Write out every line of the records below as a JSON list of strings, with one string per line and blank lines omitted.

MATERIAL PROVIDED =
——————————
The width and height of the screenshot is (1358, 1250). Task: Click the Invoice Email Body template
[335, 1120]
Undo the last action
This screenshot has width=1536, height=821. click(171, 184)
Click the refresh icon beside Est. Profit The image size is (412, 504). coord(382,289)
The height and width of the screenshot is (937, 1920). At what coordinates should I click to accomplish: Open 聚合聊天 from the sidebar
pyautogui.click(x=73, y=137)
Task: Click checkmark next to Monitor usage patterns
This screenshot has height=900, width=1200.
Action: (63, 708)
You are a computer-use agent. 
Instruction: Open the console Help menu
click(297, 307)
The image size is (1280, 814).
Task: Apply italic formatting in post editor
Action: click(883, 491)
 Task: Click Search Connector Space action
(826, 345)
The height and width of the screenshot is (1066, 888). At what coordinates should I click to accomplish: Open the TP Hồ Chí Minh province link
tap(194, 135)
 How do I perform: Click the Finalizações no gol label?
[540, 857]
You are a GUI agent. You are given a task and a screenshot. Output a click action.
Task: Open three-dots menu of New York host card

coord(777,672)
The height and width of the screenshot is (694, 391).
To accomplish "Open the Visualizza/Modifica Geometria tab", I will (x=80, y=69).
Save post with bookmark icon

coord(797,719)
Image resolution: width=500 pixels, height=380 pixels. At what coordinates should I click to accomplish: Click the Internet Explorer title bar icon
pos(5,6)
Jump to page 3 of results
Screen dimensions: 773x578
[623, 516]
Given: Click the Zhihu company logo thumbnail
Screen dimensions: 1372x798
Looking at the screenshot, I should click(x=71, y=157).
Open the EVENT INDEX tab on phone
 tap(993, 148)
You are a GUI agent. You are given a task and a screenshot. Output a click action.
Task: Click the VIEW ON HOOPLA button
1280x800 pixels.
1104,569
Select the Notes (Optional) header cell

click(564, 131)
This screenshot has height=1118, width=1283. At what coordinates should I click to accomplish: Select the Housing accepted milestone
——————————
CORRECT ANSWER =
[
  "The width and height of the screenshot is (1358, 1250). Task: Click the Invoice Email Body template",
  "[335, 1120]",
  "Undo the last action",
  "This screenshot has width=1536, height=821. click(171, 184)",
  "Click the refresh icon beside Est. Profit The image size is (412, 504). coord(382,289)",
  "The height and width of the screenshot is (937, 1920). At what coordinates should I click to accomplish: Open 聚合聊天 from the sidebar",
  "pyautogui.click(x=73, y=137)",
  "Task: Click checkmark next to Monitor usage patterns",
  "This screenshot has height=900, width=1200.",
  "Action: (63, 708)",
  "You are a computer-use agent. ",
  "Instruction: Open the console Help menu",
  "click(297, 307)",
  "The image size is (1280, 814).",
  "Task: Apply italic formatting in post editor",
  "Action: click(883, 491)",
  " Task: Click Search Connector Space action",
  "(826, 345)",
  "The height and width of the screenshot is (1066, 888). At what coordinates should I click to accomplish: Open the TP Hồ Chí Minh province link",
  "tap(194, 135)",
  " How do I perform: Click the Finalizações no gol label?",
  "[540, 857]",
  "You are a GUI agent. You are given a task and a screenshot. Output a click action.",
  "Task: Open three-dots menu of New York host card",
  "coord(777,672)",
  "The height and width of the screenshot is (694, 391).",
  "To accomplish \"Open the Visualizza/Modifica Geometria tab\", I will (x=80, y=69).",
  "Save post with bookmark icon",
  "coord(797,719)",
  "Image resolution: width=500 pixels, height=380 pixels. At what coordinates should I click to accomplish: Click the Internet Explorer title bar icon",
  "pos(5,6)",
  "Jump to page 3 of results",
  "Screen dimensions: 773x578",
  "[623, 516]",
  "Given: Click the Zhihu company logo thumbnail",
  "Screen dimensions: 1372x798",
  "Looking at the screenshot, I should click(x=71, y=157).",
  "Open the EVENT INDEX tab on phone",
  " tap(993, 148)",
  "You are a GUI agent. You are given a task and a screenshot. Output a click action.",
  "Task: Click the VIEW ON HOOPLA button",
  "1280x800 pixels.",
  "1104,569",
  "Select the Notes (Optional) header cell",
  "click(564, 131)",
  "This screenshot has height=1118, width=1283. At what coordinates should I click to accomplish: Select the Housing accepted milestone"
]